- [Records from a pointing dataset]
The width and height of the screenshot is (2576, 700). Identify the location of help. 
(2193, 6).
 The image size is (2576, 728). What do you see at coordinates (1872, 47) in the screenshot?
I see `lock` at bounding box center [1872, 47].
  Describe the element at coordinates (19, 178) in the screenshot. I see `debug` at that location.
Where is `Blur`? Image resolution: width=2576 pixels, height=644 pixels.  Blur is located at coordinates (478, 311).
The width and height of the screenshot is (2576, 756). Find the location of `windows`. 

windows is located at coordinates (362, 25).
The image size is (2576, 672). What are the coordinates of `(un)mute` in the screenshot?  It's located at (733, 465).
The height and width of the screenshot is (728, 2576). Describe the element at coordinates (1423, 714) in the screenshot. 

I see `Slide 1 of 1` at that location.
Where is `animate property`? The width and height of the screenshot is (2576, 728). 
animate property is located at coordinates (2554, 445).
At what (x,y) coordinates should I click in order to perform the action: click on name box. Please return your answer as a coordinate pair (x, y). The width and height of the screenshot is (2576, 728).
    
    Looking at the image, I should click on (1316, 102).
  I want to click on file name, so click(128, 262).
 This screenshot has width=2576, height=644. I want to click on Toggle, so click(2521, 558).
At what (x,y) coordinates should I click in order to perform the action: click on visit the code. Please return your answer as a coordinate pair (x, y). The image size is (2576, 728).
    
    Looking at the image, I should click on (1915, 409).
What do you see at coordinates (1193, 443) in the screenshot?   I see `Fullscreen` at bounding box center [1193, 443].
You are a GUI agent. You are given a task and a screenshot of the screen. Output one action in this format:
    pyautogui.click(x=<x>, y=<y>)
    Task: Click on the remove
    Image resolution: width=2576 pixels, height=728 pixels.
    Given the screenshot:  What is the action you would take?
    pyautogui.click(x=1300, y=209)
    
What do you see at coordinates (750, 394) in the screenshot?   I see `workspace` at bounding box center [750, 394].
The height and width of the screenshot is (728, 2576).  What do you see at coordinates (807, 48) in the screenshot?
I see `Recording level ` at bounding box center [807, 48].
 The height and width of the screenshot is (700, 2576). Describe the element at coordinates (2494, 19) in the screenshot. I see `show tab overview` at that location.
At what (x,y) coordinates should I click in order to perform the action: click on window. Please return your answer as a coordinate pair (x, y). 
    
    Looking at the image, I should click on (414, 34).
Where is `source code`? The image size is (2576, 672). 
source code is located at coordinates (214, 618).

- [Task objective] Please turn the records above into a numbered list with one line per item, omitting blank lines.

- [The solution]
1. The width and height of the screenshot is (2576, 700). Identify the location of help. 
2. (2193, 6).
3.  The image size is (2576, 728). What do you see at coordinates (1872, 47) in the screenshot?
4. I see `lock` at bounding box center [1872, 47].
5.   Describe the element at coordinates (19, 178) in the screenshot. I see `debug` at that location.
6. Where is `Blur`? Image resolution: width=2576 pixels, height=644 pixels.  Blur is located at coordinates (478, 311).
7. The width and height of the screenshot is (2576, 756). Find the location of `windows`. 
8. windows is located at coordinates (362, 25).
9. The image size is (2576, 672). What are the coordinates of `(un)mute` in the screenshot?  It's located at (733, 465).
10. The height and width of the screenshot is (728, 2576). Describe the element at coordinates (1423, 714) in the screenshot. 
11. I see `Slide 1 of 1` at that location.
12. Where is `animate property`? The width and height of the screenshot is (2576, 728). 
13. animate property is located at coordinates (2554, 445).
14. At what (x,y) coordinates should I click in order to perform the action: click on name box. Please return your answer as a coordinate pair (x, y). The width and height of the screenshot is (2576, 728).
15.     Looking at the image, I should click on (1316, 102).
16.   I want to click on file name, so click(128, 262).
17.  This screenshot has width=2576, height=644. I want to click on Toggle, so click(2521, 558).
18. At what (x,y) coordinates should I click in order to perform the action: click on visit the code. Please return your answer as a coordinate pair (x, y). The image size is (2576, 728).
19.     Looking at the image, I should click on (1915, 409).
20. What do you see at coordinates (1193, 443) in the screenshot?   I see `Fullscreen` at bounding box center [1193, 443].
21. You are a GUI agent. You are given a task and a screenshot of the screen. Output one action in this format:
22.     pyautogui.click(x=<x>, y=<y>)
23.     Task: Click on the remove
24.     Image resolution: width=2576 pixels, height=728 pixels.
25.     Given the screenshot:  What is the action you would take?
26.     pyautogui.click(x=1300, y=209)
27. What do you see at coordinates (750, 394) in the screenshot?   I see `workspace` at bounding box center [750, 394].
28. The height and width of the screenshot is (728, 2576).  What do you see at coordinates (807, 48) in the screenshot?
29. I see `Recording level ` at bounding box center [807, 48].
30.  The height and width of the screenshot is (700, 2576). Describe the element at coordinates (2494, 19) in the screenshot. I see `show tab overview` at that location.
31. At what (x,y) coordinates should I click in order to perform the action: click on window. Please return your answer as a coordinate pair (x, y). 
32.     Looking at the image, I should click on (414, 34).
33. Where is `source code`? The image size is (2576, 672). 
34. source code is located at coordinates (214, 618).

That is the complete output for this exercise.